19.8.19

DOS JAPONES / LA AGENDA

Tanto Mori como Julián se encuentran con un individuo retraído, solitario, bien vestido y con portafolios. El salary man. Y los dos tienen un pensamiento sobre él. Ambos lo ven como un hombre que parece vigilado, con costumbres extrañas. Mori relata un almuerzo en un izakaya, un bar informal. Piden yakitori y yakimiru, unas brochetas con gusto “a jengibre, a miel, a bienvenida”, escribe ella. Mati le hace unas preguntas al mozo y, los presentes de las demás mesas, todos estos hombres de traje y portafolios, de repente reaccionan rompiendo sus silencios para comunicarse con los dos occidentales. Los comedidos solitarios les terminan pagando el almuerzo, como si Mori y Mati fueran sus invitados. A lo largo del libro les vuelven a suceder varios episodios de sociabilidad rara, desconocidos que les hacen regalos o muestran amabilidades excesivas, desproporcionadas: Mori les agradece y adjunta esos sucesos poéticamente con el hecho de que el universo se ha vuelto amistoso por el adorable imán que la une con su hijo, y que tiene un efecto contagioso. Pero no deja de sorprenderse: esa gente que va encontrando está muy sola, necesitada de cualquier tipo de mirada piadosa que alguien les pueda ofrecer como una dádiva.
El viaje que hace Julián es al mañana.
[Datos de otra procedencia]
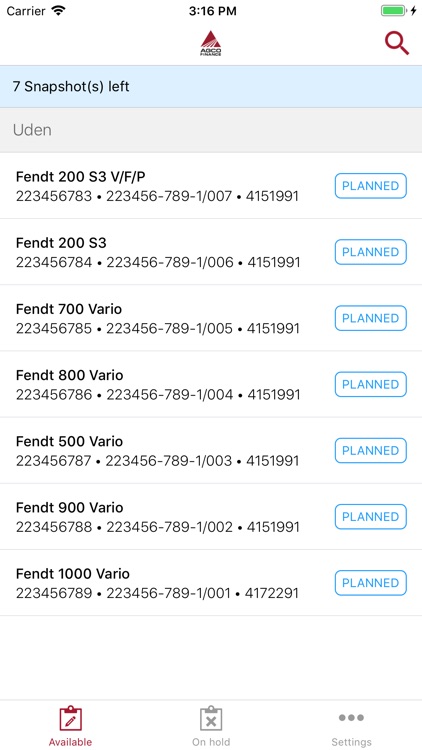Open the Settings three-dots icon
Viewport: 422px width, 750px height.
click(351, 717)
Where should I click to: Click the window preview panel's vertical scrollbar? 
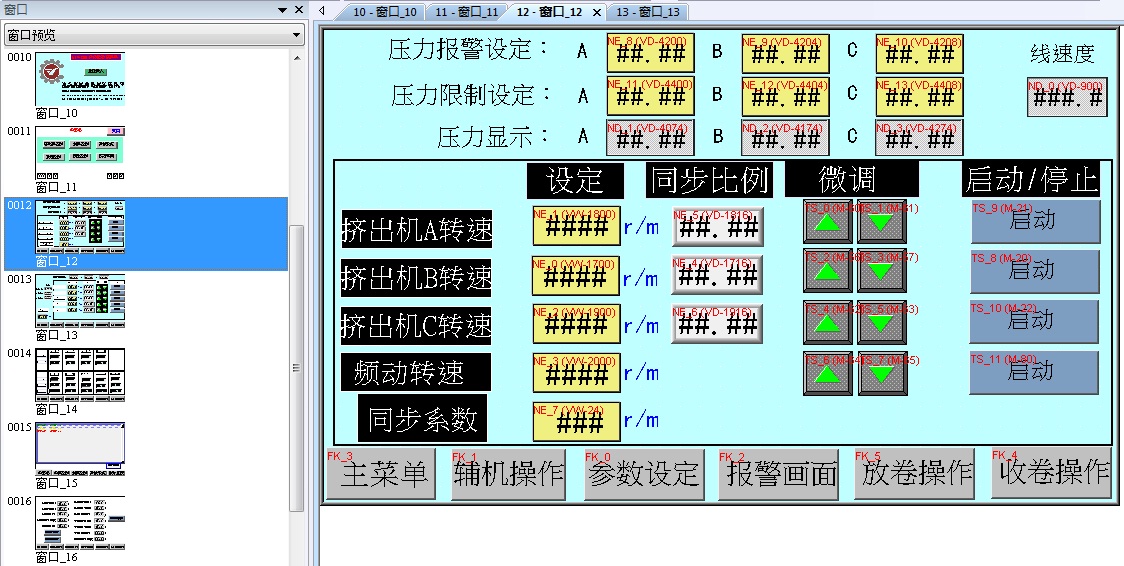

Cuando se hacen viajes en el tiempo se cortan, inevitablemente, los lazos con el presente. Mori no corta lazos porque su misión es afectiva: habla diariamente por teléfono con su mamá, extraña y recuerda a sus mascotas. Cuando no está con su hijo busca algún amigo de Buenos Aires o de Venezuela que esté viviendo por ahí cerca, para ir a visitar. La experiencia de Mori es vinculante.
Julián se mueve en modo anacoreta, aunque en vez de rezar, lee. Está concentrado en su experimento. Por eso se aísla, decide aislarse; se encapsula o va a hoteles atendidos por androides Está buscando con su microscopio. Y si bien la robótica lo decepciona un poco –relata un torpe partido de fútbol entre máquinas que dista mucho del Skynet-, percibe y reacciona con los cambios sociales que ve. Empieza a entender que los adolescentes están más vivos y eufóricos, con ganas de vivir, solamente cuando se disfrazan de sus personajes de manga en los eventos de cosplay: el resto del tiempo son suicidas en potencia, y algunos pasan años guardados en sus cuartos en un tipo de enfermedad depresiva llamada “hikikomori”. No son todos, digamos la verdad, pero Julián les canta piedra libre a un montón.
Katie LedeckyMori también nota la cantidad de chicos disfrazados, que apelan a personajes de la tradición o a sus favoritos de historietas. Los habitantes que ambos destacan en sus libros necesitan continuamente de muletas afectivas. Mientras Mori los disfruta con piedad y melancolía; Julián hace observaciones cuasi científicas que lo llevan a hallar fenómenos populares como el de los maids cafés o cafés de compañía, que no llegan a ser de “levante”, sino simples sitios para encontrar a alguien con quien hablar, pagando. O a descubrir multitudes que tienen por líder a una cantante virtual –un holograma-, y a preocuparse por los mega fenómenos del porno y el pop que están aniquilando el sexo como relación entre humanos.
Varsavsky, en sus cuarenta días en Japón, llega a acariciar a un perro Sony, metálico, como novedad. Y a entender a los ancianos que lo cuidan como a la mascota artificial que los sobrevivirá. Ponsowy extraña a su perro que ya murió, Babones, y ansía volver para reencontrarse con su perrita Corbi en su casa de La Lucila. Los dos libros son extraordinarios. Con uno te asustás: la verdad es que no quiero un mundo en el que me dé lo mismo acostarme con un humano o un androide, porque ya no habrá diferencia. Con el otro te emocionás: el relato de Mori es bello y vívido, precioso.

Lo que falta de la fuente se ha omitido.